Draft regulations to hit intermediaries ‘dressing up’ the employed as self-employed to avoid tax are not aimed at genuinely self-employed freelancers, the government has claimed.

Calling for views on the regulations, which will strengthen the Agencies legislation, officials said that personal service companies (PSCs) should not be impacted any differently to how the framework already affects them.

While the officials admit that a PSC qualifies as an intermediary, they say PSCs would have to meet four conditions, including being controlled, supervised or directed, to be caught by the proposed rules, which industry can comment on over the next eight weeks.

So, as is currently the case, the Agencies legislation will not “generally apply” to PSCs because they are normally outside its scope, but PSCs will still “need to consider” the framework, “as they do now.”

The officials added: "The government does not intend that the proposed strengthened legislation applies to personal service companies differently to the way it does currently.

"The interaction between, and the order in which, the agency legislation, managed service company legislation and intermediaries legislation (IR35) apply will remain as it is currently."

Although it is the MSC legislation which is being readied for those who try to avoid the strengthened Agencies legislation, it is the latter’s interaction with IR35 that freelancers (and their advisers) can feedback on.
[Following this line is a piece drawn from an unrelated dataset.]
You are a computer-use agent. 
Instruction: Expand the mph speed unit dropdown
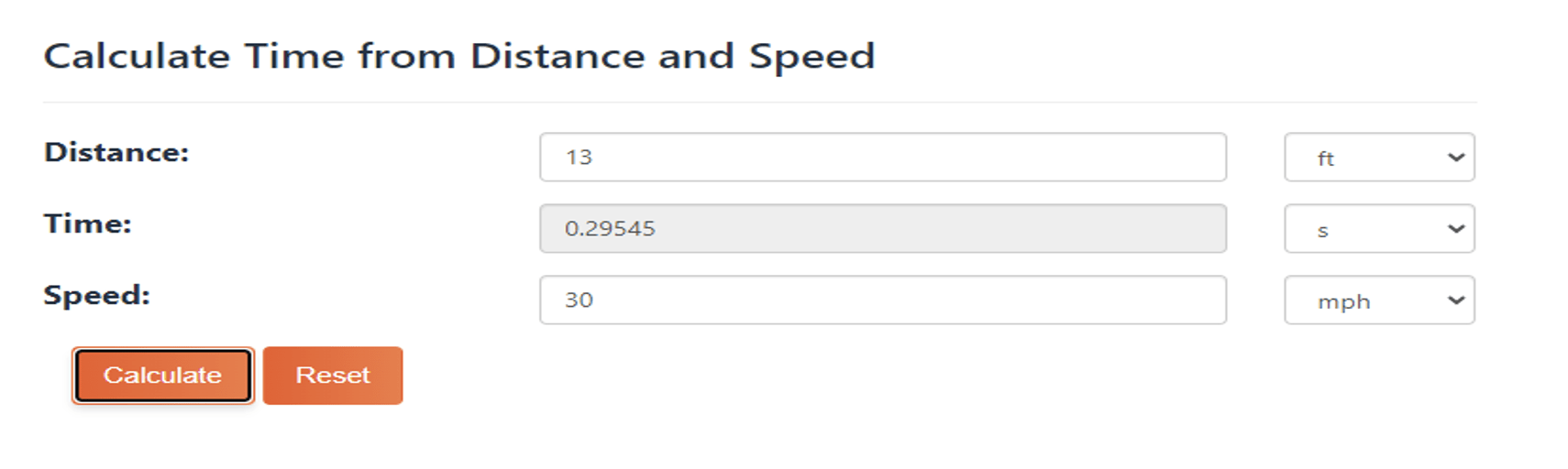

Specifically, whether it will “cause any issues.”

The 56-page consultation document adds that employment intermediaries – “increasingly the preferred way to disguise employment as self-employment” – are defined as employment businesses and PSCs.

The stronger rules are said to be necessary because intermediaries try to sidestep the ‘personal service’ test by claiming that there is no obligation for the worker to provide their services personally and that, therefore, they are self-employed.

HM Revenue & Customs explains that this sidestepping owes to workers’ contracts claiming they have a right to substitution, meaning they are able to send someone other than themselves to do the work.

In 2011, such a clause in the contracts of cosmetic consultants led to the taxman not being to collect employment taxes from them, despite a tribunal at the time agreeing with his assertion that they were directed, supervised and controlled.

As a result, the draft regulations will remove the obligation for a worker inside the Agencies legislation to provide their services personally, with the effect that right to substitution will no longer offer a ‘get-out’ to the legislation.

Instead, and from April 2014, the Agencies legislation will apply where the worker is controlled, supervised or directed as to the manner in which the duties are carried out.

"Where a worker is engaged by or through an intermediary and meets the condition…they will be deemed to be employed for tax purposes," HMRC added.

"There will also be an evidential requirement on the intermediary where they consider the worker not to be under control, direction or supervision to be able to provide evidence of this."

Treasury minister David Gauke welcomed the measures, which are estimated to impact 250,000 workers, some of whom he believes are often unaware of the arrangements they partake in.

"[Employment intermediaries disguising employment as self-employment] was initially a problem within the construction industry," he wrote in the foreword of the consultation, referring to an estimated 200,000 workers.

"[But] these arrangements are spreading to other sectors…I believe the proposals set out in this consultation document are the best way of tackling avoidance through false self-employment without impacting on the genuinely self-employed."